The government today approved 23 foreign direct investment (FDI) proposals worth Rs 564 crore on recommendations of the Foreign Investment Promotion Board (FIPB).
The largest was Damas LLC’s Rs 180-crore investment to set up a joint venture company with Gitanjali Lifestyle for retail trading of jewellery and related accessories. Damas will hold 51 per cent equity in the venture.
The FIPB also gave its nod to a proposal from French food major Groupe Danone for investing and setting a solo company in the areas of food, beverages, biscuits, cereals, dairy, baby food and medical nutrition sector.
The Groupe Danone application attracted Press Note 1 of 2005, which requires prior government approval for proposals where the foreign investor has an existing joint venture or technology transfer or trademark agreement in the same field in India.
The FIPB also gave its nod to a proposal from The Financial Times (India) to induct foreign equity amounting to Rs 1 lakh by way of transfer of existing equity shares from the resident shareholders to fresh equity shares.

» Supplied material:

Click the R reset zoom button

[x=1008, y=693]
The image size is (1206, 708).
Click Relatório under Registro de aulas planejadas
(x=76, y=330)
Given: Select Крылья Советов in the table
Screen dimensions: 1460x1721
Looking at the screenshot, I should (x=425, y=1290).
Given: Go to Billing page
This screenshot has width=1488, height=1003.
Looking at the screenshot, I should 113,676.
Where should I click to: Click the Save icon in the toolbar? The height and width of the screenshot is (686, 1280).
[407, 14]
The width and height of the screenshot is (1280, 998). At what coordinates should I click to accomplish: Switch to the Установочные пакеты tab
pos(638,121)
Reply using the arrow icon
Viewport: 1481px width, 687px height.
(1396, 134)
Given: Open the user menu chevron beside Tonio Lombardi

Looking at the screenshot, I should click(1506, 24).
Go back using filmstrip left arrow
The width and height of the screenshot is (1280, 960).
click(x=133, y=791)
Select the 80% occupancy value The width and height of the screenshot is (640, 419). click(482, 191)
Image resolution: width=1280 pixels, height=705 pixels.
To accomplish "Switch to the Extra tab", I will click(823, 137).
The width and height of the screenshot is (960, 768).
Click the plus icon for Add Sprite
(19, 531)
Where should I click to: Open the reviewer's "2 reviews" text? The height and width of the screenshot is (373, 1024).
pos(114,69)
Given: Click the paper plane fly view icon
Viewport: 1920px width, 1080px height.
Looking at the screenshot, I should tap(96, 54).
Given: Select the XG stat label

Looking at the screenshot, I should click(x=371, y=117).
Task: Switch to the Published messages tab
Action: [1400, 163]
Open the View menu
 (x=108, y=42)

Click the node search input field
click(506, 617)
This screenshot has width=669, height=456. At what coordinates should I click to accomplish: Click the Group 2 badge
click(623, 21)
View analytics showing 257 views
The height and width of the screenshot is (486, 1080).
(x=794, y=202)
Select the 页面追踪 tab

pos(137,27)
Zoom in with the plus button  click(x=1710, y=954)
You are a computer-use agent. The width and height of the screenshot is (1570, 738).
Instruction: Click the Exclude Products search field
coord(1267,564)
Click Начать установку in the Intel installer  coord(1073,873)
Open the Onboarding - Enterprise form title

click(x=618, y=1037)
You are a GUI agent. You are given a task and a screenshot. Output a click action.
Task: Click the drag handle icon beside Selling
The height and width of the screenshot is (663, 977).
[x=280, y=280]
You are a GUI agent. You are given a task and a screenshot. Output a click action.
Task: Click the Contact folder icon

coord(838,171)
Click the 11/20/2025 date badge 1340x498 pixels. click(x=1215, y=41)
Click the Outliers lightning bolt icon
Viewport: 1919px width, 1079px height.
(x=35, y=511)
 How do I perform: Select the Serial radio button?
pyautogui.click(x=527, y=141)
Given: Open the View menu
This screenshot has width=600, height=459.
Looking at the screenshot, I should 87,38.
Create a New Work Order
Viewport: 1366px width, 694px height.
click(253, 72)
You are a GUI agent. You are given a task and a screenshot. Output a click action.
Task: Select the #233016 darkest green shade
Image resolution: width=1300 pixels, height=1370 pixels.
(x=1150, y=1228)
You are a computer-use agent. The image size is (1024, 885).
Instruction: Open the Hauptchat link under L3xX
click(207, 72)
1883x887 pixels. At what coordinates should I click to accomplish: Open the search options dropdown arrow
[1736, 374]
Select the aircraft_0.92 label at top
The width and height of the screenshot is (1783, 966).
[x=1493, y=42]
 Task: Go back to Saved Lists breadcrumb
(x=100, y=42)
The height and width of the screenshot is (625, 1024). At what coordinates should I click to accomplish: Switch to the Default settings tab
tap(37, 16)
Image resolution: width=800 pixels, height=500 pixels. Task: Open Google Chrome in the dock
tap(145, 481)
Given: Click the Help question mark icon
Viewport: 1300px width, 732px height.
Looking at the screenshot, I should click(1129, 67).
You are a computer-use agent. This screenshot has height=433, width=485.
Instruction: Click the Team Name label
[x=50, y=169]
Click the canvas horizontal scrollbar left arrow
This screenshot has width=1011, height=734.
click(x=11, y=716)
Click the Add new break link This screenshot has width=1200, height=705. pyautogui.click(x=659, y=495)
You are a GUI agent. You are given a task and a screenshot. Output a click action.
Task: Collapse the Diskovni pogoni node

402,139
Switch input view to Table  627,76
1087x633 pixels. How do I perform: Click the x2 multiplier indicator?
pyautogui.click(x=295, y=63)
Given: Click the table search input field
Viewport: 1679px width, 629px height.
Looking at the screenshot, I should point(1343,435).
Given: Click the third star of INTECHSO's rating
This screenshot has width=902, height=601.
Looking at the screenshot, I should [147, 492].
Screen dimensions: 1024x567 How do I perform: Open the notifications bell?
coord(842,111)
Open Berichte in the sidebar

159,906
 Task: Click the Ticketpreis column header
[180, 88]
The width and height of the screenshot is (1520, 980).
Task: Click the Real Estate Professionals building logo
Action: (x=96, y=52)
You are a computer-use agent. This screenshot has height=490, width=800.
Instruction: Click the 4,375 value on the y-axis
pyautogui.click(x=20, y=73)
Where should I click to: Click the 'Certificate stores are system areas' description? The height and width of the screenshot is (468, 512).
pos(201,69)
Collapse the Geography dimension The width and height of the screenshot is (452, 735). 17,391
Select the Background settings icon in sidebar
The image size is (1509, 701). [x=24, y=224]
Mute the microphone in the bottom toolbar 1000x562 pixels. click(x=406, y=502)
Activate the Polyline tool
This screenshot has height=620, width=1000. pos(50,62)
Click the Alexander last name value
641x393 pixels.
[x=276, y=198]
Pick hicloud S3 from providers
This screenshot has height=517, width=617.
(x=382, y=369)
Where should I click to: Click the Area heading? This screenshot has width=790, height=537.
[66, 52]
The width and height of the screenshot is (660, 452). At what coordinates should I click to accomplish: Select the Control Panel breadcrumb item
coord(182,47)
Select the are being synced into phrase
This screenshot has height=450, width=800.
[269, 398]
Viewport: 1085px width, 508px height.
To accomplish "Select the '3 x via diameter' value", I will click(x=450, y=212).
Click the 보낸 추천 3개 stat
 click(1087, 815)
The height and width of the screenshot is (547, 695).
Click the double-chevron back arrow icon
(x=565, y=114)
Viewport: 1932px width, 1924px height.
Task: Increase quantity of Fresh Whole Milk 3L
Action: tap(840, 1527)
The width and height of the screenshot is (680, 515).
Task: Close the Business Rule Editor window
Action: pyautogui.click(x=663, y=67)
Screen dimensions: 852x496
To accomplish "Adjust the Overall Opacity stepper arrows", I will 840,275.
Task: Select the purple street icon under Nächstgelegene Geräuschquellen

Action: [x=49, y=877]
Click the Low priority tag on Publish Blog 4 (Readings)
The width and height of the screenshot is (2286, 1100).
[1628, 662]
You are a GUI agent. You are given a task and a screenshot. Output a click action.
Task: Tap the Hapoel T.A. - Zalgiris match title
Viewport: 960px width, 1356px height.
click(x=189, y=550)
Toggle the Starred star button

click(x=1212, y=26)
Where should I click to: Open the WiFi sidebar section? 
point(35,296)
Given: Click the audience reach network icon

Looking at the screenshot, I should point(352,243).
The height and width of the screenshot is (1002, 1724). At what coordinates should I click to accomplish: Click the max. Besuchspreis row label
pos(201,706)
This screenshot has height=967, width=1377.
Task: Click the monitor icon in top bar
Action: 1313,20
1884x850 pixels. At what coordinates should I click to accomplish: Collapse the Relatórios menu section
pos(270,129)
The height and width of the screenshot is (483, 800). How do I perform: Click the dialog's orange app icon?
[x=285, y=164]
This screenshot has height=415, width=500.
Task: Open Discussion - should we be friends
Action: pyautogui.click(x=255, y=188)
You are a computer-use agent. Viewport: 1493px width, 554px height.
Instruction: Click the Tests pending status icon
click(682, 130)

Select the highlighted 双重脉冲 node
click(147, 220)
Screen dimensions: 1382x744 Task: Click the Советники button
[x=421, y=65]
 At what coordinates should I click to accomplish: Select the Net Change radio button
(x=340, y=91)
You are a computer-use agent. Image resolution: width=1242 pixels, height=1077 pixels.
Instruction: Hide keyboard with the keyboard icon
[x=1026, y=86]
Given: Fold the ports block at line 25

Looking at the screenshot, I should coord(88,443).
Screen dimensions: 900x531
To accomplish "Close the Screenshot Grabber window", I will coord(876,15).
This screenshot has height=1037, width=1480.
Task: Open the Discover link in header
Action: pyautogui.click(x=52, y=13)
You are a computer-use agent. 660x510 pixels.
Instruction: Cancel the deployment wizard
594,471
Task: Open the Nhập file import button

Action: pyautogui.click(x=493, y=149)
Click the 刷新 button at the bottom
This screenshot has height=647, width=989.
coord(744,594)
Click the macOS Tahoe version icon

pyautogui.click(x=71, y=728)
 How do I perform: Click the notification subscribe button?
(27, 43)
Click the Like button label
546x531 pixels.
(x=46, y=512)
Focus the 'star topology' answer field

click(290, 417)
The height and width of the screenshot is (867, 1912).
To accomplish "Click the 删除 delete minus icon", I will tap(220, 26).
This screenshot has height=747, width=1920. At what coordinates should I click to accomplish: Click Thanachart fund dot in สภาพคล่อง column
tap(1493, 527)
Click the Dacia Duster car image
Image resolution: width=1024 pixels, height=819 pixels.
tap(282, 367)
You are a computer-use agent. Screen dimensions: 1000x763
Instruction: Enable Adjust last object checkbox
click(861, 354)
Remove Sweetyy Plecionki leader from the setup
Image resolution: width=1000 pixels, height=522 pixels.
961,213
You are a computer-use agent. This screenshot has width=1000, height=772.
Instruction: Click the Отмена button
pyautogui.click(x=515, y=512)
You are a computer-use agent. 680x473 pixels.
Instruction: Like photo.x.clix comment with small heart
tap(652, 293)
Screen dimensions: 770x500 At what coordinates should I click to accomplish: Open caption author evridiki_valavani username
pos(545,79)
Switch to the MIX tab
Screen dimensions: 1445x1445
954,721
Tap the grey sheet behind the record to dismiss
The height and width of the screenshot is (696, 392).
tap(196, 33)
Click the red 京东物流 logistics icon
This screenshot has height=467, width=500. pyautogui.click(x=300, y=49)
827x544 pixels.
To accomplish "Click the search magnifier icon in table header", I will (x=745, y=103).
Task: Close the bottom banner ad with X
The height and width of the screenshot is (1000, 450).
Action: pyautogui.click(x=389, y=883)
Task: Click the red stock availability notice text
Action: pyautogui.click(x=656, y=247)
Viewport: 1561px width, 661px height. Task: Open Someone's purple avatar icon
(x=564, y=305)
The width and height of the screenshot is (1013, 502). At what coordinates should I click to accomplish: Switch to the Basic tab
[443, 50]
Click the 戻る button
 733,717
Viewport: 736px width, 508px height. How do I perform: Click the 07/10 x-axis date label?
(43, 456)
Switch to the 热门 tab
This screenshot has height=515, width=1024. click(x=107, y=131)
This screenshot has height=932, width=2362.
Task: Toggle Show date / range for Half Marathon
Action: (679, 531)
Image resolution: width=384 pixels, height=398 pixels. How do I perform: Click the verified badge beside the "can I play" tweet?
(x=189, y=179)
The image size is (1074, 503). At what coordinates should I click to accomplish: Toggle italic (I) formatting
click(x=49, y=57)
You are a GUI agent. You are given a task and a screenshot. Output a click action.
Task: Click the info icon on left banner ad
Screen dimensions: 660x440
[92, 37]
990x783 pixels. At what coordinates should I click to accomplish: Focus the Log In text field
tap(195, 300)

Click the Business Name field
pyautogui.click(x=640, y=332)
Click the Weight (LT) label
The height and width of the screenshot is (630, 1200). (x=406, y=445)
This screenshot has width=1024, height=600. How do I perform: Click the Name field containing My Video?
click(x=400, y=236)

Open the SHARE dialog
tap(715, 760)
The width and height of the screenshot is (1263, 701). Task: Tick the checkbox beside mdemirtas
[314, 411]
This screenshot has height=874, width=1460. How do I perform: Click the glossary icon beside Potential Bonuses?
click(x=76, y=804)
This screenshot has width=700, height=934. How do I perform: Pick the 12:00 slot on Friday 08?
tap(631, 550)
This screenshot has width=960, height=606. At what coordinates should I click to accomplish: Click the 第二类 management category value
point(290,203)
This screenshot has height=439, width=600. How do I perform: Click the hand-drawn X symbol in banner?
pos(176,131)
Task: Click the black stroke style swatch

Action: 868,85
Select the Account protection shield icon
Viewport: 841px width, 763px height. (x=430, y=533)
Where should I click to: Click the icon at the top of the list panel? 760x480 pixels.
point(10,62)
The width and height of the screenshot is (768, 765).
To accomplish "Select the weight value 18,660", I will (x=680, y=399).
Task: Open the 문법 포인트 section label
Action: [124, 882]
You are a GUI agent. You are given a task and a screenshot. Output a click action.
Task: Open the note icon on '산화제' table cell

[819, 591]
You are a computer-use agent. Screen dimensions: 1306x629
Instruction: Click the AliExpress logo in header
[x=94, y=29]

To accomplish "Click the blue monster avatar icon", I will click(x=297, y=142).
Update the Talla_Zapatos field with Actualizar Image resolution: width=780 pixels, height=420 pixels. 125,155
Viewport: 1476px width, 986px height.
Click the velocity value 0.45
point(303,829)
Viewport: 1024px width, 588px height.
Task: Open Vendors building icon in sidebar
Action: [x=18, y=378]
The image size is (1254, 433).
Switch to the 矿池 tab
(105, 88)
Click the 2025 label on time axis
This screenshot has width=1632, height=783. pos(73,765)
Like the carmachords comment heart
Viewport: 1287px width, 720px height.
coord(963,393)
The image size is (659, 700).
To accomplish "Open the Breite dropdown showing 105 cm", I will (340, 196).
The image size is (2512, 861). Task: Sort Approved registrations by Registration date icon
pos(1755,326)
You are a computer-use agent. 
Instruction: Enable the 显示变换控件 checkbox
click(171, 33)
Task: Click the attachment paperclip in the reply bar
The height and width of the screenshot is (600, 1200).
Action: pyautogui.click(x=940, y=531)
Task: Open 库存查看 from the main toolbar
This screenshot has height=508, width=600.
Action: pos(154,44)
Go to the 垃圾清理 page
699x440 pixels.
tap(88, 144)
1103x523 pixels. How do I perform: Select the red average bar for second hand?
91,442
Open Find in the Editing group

» Instructions:
A - In the report on FDI approvals, what share of equity will Damas hold in its jewellery retail venture with Gitanjali Lifestyle?
B - For each statement, say whether it agrees with the report on FDI approvals, and quote the words that decide it.
(i) The government approved 23 FDI proposals worth Rs 564 crore.
(ii) Groupe Danone's approved proposal was for a joint venture with an Indian partner.
(iii) The Financial Times (India) proposal involved inducting foreign equity of Rs 1 lakh.

» Answers to this exercise:
A - Damas will hold 51 percent equity in the venture.

B -
(i) Yes: "The government today approved 23 foreign direct investment (FDI) proposals worth Rs 564 crore"
(ii) No: "for investing and setting a solo company"
(iii) Yes: "to induct foreign equity amounting to Rs 1 lakh"